ARKVILLE – The Balsam Lake Mountain Fire Tower (BLM) in Arkville will be reopened its top cab for visitors to stand tall above the treetops on Saturday, Aug. 1. Volunteers from the Catskill Center in Arkville will be present at the tower on weekends and holidays now through Columbus Day.
To protect other visitors and the volunteers staffing the tower, hikers are required to wear a face mask when climbing on the tower, to use hand sanitizer before and after climbing the tower, and only members of the same party should climb together. Earlier in the season the tower had remained closed due to the COVID-19 pandemic. Fire tower volunteers will be available to provide information and hand sanitizer.

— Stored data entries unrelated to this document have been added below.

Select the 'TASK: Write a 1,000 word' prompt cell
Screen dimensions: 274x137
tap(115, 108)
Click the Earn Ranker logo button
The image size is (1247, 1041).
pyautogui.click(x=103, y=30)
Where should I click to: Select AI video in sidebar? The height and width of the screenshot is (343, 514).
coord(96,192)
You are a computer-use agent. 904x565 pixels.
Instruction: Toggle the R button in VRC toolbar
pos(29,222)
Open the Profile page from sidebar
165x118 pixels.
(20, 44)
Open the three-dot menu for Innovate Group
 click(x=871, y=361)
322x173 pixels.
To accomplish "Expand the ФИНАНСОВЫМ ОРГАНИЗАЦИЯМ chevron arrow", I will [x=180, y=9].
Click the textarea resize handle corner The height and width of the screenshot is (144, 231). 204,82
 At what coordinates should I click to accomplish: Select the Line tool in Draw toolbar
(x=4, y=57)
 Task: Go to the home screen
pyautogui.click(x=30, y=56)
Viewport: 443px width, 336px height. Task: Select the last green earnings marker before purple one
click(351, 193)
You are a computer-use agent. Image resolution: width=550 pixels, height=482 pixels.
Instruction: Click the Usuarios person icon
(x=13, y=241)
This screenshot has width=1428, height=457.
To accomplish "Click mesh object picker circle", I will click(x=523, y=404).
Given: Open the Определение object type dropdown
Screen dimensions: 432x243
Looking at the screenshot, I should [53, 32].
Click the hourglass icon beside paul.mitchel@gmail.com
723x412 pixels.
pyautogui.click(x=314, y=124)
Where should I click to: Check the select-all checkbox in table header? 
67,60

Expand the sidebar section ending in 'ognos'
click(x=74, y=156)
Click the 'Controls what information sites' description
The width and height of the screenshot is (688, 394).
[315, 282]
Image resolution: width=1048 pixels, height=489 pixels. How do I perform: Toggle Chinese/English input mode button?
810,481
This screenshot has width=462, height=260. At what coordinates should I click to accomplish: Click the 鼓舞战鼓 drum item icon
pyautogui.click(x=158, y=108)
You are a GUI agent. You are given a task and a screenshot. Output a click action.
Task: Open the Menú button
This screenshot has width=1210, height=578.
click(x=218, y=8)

The current steel tower is 47-1/2 feet tall and was built on the mountain in 1919 for forest fire surveillance (the first original tower at BLM was built in 1887). Located on the summit of Balsam Lake Mountain, which stands at 3,729’ in elevation, the fire tower looks out over the central Catskills and offers a wonderful vista in all directions.
There are two main trailheads that can bring hikers to the top of Balsam Lake Mountain. One is located on Mill Brook Road from the north. It is a 5.9-mile out and back hike with an elevation gain of approximately 1,147 feet. A second trailhead is located on Beaverkill Road from the south and is the shortest distance to the top at 3.5-miles roundtrip and with an elevation gain of about 1,188 feet.
For both hikes it is suggested that hikers have the 10 essentials with them, such as a trail map and 2-3 liters of water, to prepare for a few hours out in the backcountry (full list here: (http://www.dec.ny.gov/docs/lands_forests_pdf/hikesmarttenessentials.pdf) For COVID-19 safety, the Catskill Center asks that visitors to the mountain please bring a mask and hand sanitizer with them.
“The hikes that lead to the top of Balsam Lake Mountain can be either day hikes or overnight backpack hikes, and a drive around that area of the Catskills (Arkville) offers scenic mountain views, covered bridges, and a network of other trails. The state campgrounds nearby can be great to visit for the day, too,” said the Catskills Center’s Visitor Experience Coordinator Olivia Bernard.
The five backcountry Catskill Park Fire Towers are owned and maintained by the New York State Department of Environmental Conservation (NYSDEC) with support from the Catskill Center. A sixth Catskill Park Fire Tower is now located on the grounds of the Catskills Visitor Center (catskillsvisitorcenter.org), having opened in the Fall of 2019. You can learn more about the Fire Towers of the Catskill Park on the Catskill Center’s website at catskillcenter.org/fire-tower-project.
The volunteer program at the Hunter Mountain Fire Tower is a part of Catskill Center’s Catskill Fire Tower Project. A program that began in the 1990s to restore and maintain the five original historic Catskill Fire Towers, the Catskill Fire Tower Project keeps towers staffed on weekends and holidays from May through October.